4. Have you worked directly with the Bemelmans-Loparits Duo in preparing the music? Please talk about any and all aspects of the collaborative process you care to share.
Norman and Elizabeth have been wonderful to work with. They play together so well, and are in tune with each other’s musicianship. We have met several times. Elizabeth is doing the “inside piano” parts, so she and I have gotten together separately, as well. She is very sensitive to the sonorities I am trying to achieve, such as finding the “sweet spot” in harmonic resonance of the strings, or exactly where and how to slide the glass for a harmonic glissando. Norman brings his refined musicianship to the pianistic passages. Both of them also connect deeply with the message of the music—our shared love and concern for the earth and oceans. I am excited about their performance.
5. What do you want listeners to come away with after hearing Ocean Calling?

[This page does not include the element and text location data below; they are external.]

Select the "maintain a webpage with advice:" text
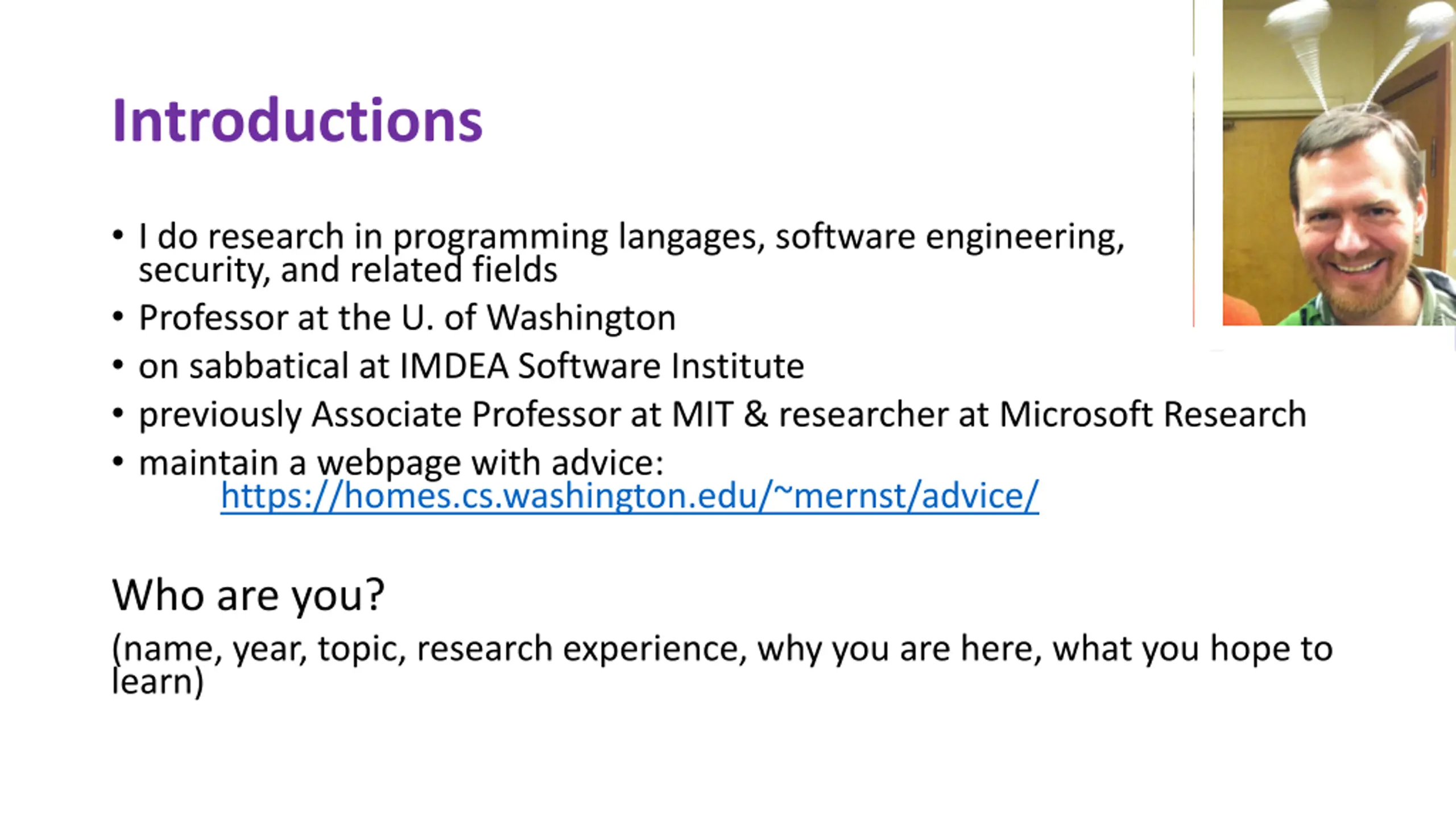Viewport: 1456px width, 819px height. point(402,463)
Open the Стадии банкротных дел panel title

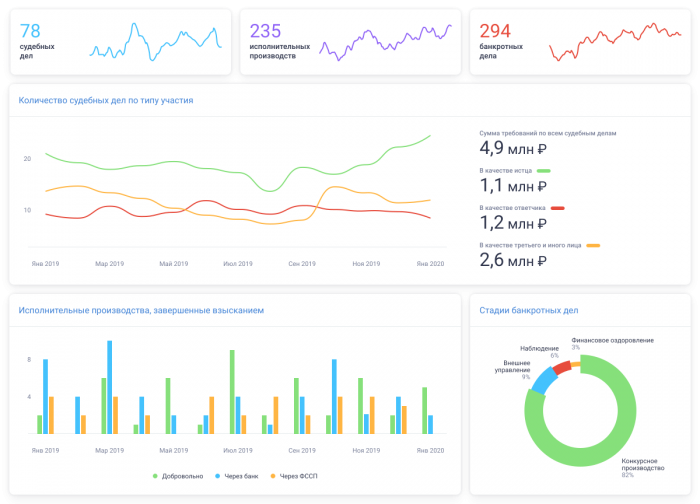(528, 311)
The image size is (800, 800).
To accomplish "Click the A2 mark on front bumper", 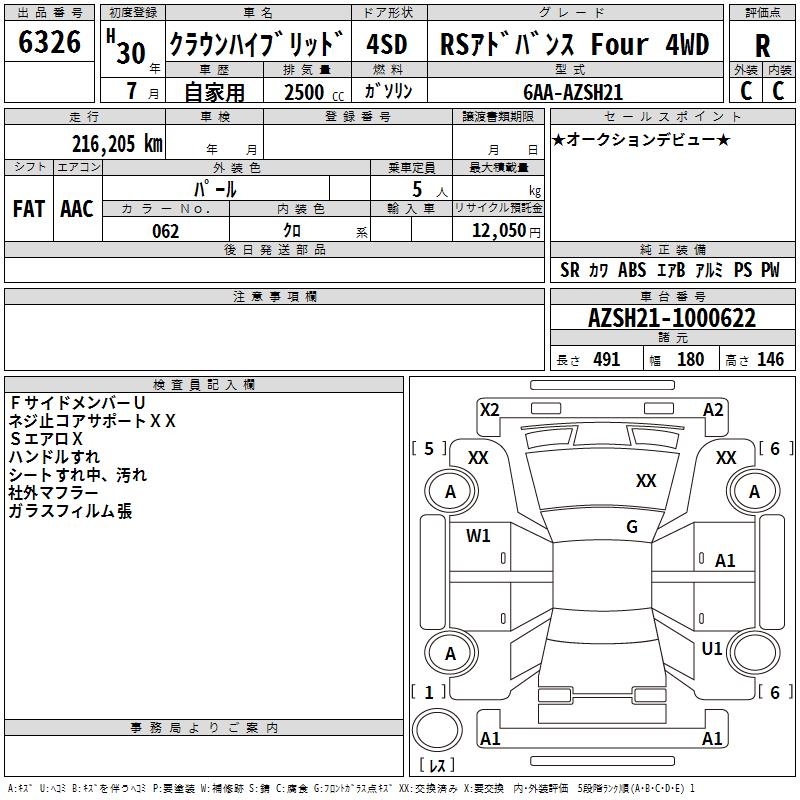I will pos(713,409).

I hope it will help us re-connect with what we already love. I know people living in and around Wilmington already love the ocean–it goes without saying. What we may not realize is how urgent it is to change the way we as a species relate to the earth and to the ocean. For so long we have assumed the ocean will always be there for us. Now, that is no longer the case. As polar ice caps melt, as trash suffocates large swaths of the sea, as coral reefs are bleached out, we are losing not only what is beautiful, but also what sustains us. In the Judeo-Christian tradition we are give the responsibility to guard the earth. I hope we leave the concert with renewed strength and commitment to guard and restore what has been entrusted to us. We fail to do so at our own peril.